Studies have shown that muscle mass naturally diminishes with age. According to Edward R. Laskowski, M.D., a physical medicine and rehabilitation specialist at the Mayo Clinic, in Rochester, Minn. and co-director of the Mayo Clinic Sports Medicine Center, “[i]f you don’t do anything to replace the lean muscle you lose, you’ll increase the percentage of fat in your body.” He further adds, “[b]ut strength training can help you preserve and enhance your muscle mass- at any age.” Strength training also helps to develop strong bones, boost stamina, control weight, improve attention and sharpen your focus.

The good news is that you do not need to belong to a gym to enjoy the benefits of strength training. Exercises that you can do without any equipment include: pushups, sit-ups, abdominal crunches, air squats and lunges. Exercises with free weights that can be used at the gym or purchased for home use include: dumbbells, barbells and kettlebells.

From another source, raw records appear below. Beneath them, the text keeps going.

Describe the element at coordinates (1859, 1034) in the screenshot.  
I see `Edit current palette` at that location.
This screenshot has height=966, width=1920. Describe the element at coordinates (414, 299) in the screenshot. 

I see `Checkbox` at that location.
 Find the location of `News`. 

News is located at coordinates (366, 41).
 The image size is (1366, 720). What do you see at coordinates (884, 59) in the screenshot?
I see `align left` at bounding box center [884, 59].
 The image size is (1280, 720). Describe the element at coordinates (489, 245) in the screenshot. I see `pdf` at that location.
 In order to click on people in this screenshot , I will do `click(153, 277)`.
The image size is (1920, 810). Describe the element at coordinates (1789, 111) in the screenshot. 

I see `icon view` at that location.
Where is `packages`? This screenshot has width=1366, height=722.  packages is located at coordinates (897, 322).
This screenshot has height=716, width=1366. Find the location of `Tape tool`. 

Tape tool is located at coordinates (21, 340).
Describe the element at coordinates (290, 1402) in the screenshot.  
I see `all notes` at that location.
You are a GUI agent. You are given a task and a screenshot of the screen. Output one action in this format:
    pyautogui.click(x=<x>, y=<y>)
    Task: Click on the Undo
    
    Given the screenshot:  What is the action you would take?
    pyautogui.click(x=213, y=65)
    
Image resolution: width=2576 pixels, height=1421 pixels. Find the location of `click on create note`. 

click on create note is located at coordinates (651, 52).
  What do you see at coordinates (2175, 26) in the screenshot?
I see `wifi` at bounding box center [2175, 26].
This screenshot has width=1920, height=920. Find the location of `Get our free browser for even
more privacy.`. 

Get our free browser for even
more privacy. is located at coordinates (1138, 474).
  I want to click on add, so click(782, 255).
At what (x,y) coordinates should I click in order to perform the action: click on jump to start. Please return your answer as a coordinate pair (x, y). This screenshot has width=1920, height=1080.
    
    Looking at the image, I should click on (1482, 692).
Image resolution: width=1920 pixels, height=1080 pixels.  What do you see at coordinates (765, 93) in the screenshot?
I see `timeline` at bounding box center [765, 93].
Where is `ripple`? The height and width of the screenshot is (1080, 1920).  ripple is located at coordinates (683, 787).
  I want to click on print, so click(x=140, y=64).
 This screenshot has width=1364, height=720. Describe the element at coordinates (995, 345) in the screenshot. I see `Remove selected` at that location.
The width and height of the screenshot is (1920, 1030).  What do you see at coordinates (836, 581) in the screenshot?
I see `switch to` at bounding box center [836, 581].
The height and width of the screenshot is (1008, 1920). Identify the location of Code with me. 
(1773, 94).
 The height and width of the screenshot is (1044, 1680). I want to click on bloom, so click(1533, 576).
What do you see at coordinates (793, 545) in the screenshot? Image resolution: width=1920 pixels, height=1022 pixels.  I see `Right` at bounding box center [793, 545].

At the gym (or you can invest in weight machines for home use), various resistance machines are effective for strength training.

According to Dr.Laskowski, “[t]wo to three training sessions a week lasting just 20 to 30 minutes are sufficient for most people.”

It is important to consult with your doctor before beginning any strength training program. The following is an example of an at home strength training workout:

Complete as many rounds in 20 minutes as you can:

5 push-ups
10 sit-ups
15 air squats

If you have access to a kettlebell or a dumbbell, below is a tough strength training workout:

Perform 7 burpees before and after each set:
Do reps of 50-40-30-20-10 of: kettlebell swings and sit ups. So your workout should look like this:

7 burpees, 50 kettlebell swings, 50 sit-ups, 7 burpees, 40 kettlebell swings, 40 sit-ups, 7 burpees, 30 kettlebell swings, 30 sit-ups, 7 burpees, 20 kettlebell swings, 20 sit-ups, 7 burpees, 10 kettlebell swings, 10 sit-ups, 7 burpees.


A Boston University School of Medicine study concluded that weightlifting helps to”regress obesity and resolve metabolic disorders.  “Weightlifting also increases an athlete’s power by improving the coordination of muscles working together. Working out has been scientifically proven to decrease stress. Researchers found that for a period of six months, people who performed three weight workouts a week, significantly increased their anger level and overall mood.